In this photo taken Monday, Nov. 17, 2014, a Toyota Motor Corp.'s new fuel cell vehicle Mirai drives at its showroom test course in Tokyo. There will only be a few hundred, and they won’t be cheap, but Toyota is about to take its first small step into the unproven market for emissions-free, hydrogen-powered vehicles. The world’s largest automaker announced Tuesday, Nov. 18 that it will begin selling fuel cell cars in Japan on Dec. 15 and in the U.S. and Europe in mid-2015. The sporty-looking, four-door Toyota Mirai will retail for 6.7 million yen ($57,600) before taxes. (AP Photo/Shizuo Kambayashi)

Toyota this week officially rolled out what it’s betting will mark “a turning point” in automotive history — a sleek, affordable, eco-friendly “future” car that can drive for 300 miles, takes less than five minutes to charge and comes with three years of free fuel.

It’s everything haters of gas-guzzling car culture could love. And the biggest name in electric cars hates it.

Toyota’s Mirai will be one of the first mass-market cars to run on hydrogen fuel cells, which convert compressed hydrogen gas to electricity, leaving water vapor as the only exhaust. As opposed to getting plugged in overnight, the sedan will need only about three minutes to get back to full charge, a huge boon for persuading the world’s drivers to convert to a cleaner ride.

But the green technology has found a surprisingly forceful critic in Elon Musk, the electric car pioneer and founder of Tesla Motors, maker of battery-powered cars like the Model S. Musk has called hydrogen fuel cells “extremely silly” and “fool cells,” with his main critique being that hydrogen is too difficult to produce, store and turn efficiently to fuel, diverting attention from even better sources of clean energy.

“If you’re going to pick an energy source mechanism, hydrogen is an incredibly dumb one to pick,” Musk said last month. “It doesn’t make sense, and that will become apparent in the next few years.”

Bob Carter, a Toyota senior vice president, slapped back at Musk last month by criticizing his sole focus on battery-powered cars: “If I was in a position where I had all my eggs in one basket, I would perhaps be making those same comments.”

The electric car infighting has opened a huge division over the future of zero-emission cars. Although they make little sense anywhere else now but California, home of the nation’s few hydrogen refueling stations, Toyota and its home country of Japan are investing heavily into ushering in what Prime Minister Shinzo Abe has called the world’s “hydrogen era.”

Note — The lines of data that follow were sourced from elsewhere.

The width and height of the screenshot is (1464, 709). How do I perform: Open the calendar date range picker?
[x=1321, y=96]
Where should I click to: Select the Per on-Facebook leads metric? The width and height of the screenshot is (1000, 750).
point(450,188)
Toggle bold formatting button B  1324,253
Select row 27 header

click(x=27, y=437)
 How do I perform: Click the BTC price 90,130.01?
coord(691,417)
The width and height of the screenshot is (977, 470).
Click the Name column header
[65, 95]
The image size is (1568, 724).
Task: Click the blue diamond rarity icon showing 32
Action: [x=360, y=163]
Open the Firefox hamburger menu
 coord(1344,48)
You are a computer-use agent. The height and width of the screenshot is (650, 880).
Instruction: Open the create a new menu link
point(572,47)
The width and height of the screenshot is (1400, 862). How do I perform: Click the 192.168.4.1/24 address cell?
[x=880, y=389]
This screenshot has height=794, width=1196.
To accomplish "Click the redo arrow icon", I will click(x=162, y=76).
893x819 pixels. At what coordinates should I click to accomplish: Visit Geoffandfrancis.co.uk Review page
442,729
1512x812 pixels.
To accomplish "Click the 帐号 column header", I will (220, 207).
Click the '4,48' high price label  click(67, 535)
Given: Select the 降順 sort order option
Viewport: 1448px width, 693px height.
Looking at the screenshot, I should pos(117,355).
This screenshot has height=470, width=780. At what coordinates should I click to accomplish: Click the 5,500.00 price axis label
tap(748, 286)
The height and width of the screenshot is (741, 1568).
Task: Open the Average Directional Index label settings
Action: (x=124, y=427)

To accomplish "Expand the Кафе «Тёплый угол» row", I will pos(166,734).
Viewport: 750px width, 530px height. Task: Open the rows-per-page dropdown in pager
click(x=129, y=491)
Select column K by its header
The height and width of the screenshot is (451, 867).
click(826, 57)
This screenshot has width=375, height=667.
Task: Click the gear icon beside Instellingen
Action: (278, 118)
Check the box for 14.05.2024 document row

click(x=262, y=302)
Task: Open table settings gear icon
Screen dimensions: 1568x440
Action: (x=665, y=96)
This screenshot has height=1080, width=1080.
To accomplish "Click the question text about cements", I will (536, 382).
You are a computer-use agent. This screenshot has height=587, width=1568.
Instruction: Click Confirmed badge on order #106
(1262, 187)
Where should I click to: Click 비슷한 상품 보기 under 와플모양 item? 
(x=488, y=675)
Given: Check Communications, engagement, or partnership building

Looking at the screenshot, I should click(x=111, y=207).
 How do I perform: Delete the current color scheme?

The Mirai is an absolute oddity, even in the world’s still-small green car market. Workers will hand-craft the cars without help of conveyor belt, turning out only three a day, Toyota said. The small-batch operation will roll out 700 this year for the United States, Japan and Europe, which it will increase to 2,000 starting next year.

At 300 miles, the four-seat Mirai offers the longest range of any electric vehicle on the market. Tesla’s $80,000 Model S gets 265 miles.

Toyota plans to sell the Mirai for about $45,000 in the United States, starting next year. It will sell to the public in Japan next month.